- _Stored records_:
= Beginning of Section =

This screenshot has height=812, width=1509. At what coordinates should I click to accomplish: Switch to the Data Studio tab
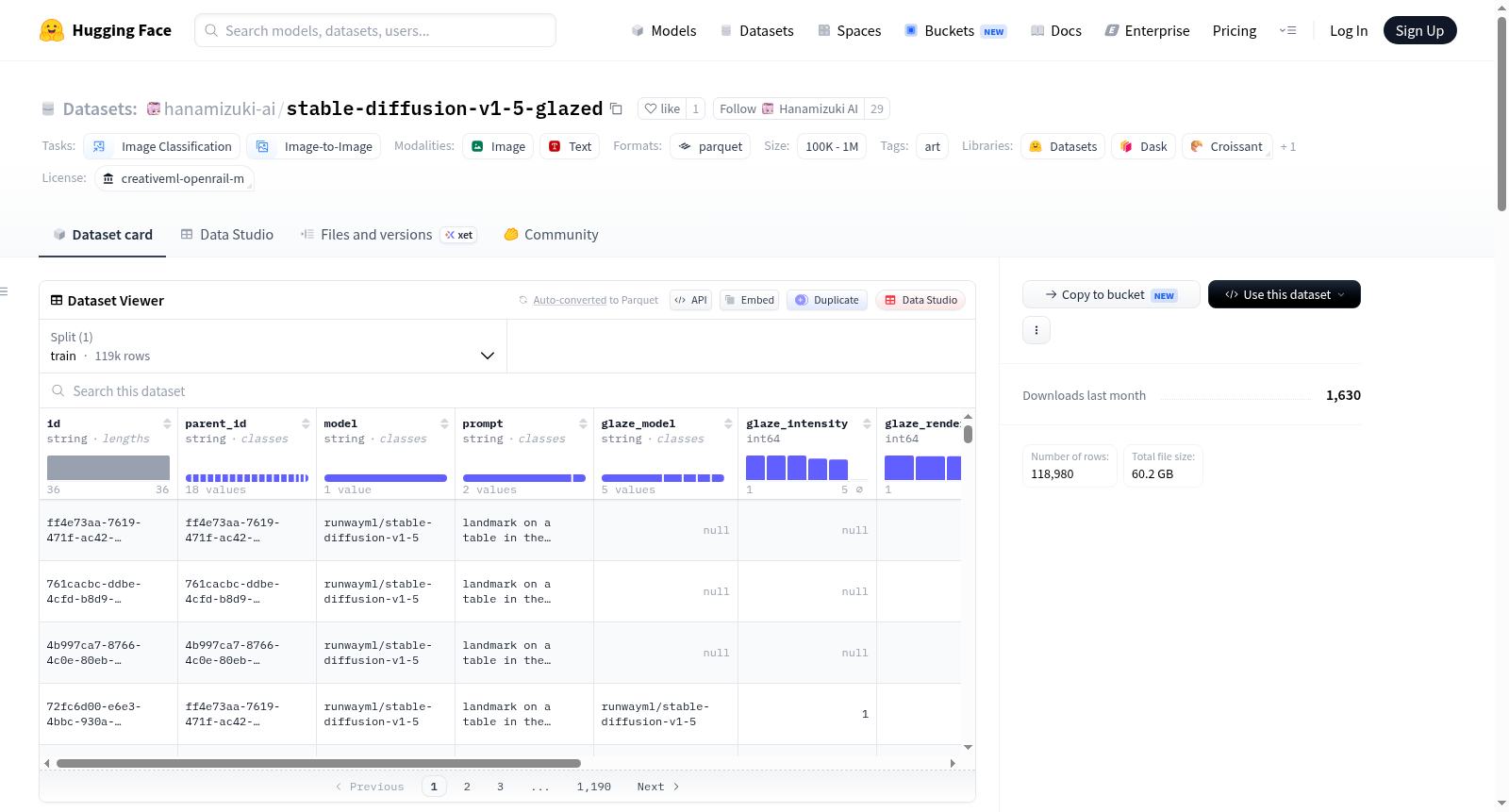227,235
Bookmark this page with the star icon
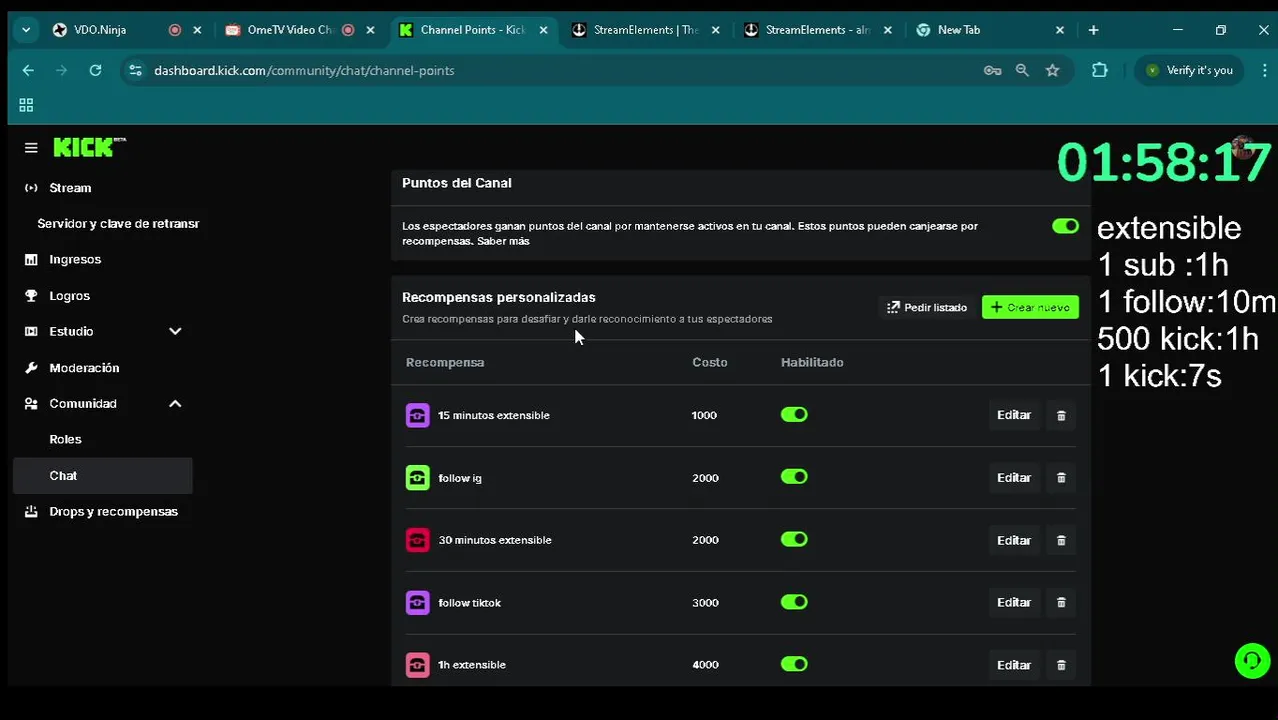 point(1052,70)
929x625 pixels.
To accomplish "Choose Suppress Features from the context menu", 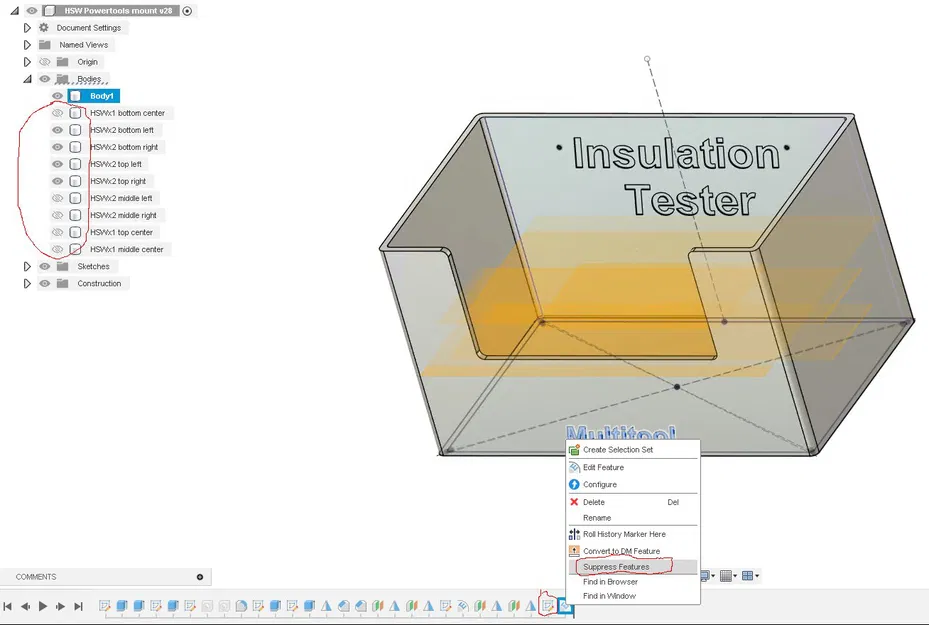I will tap(615, 566).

= End of Section =

With the pictures omitted, set down each line exactly, starting at the first line of the records above and ending with the line that contains "929x625 pixels.".

- _Final answer_:
This screenshot has height=812, width=1509. At what coordinates should I click to accomplish: Switch to the Data Studio tab
227,235
Bookmark this page with the star icon
 point(1052,70)
929x625 pixels.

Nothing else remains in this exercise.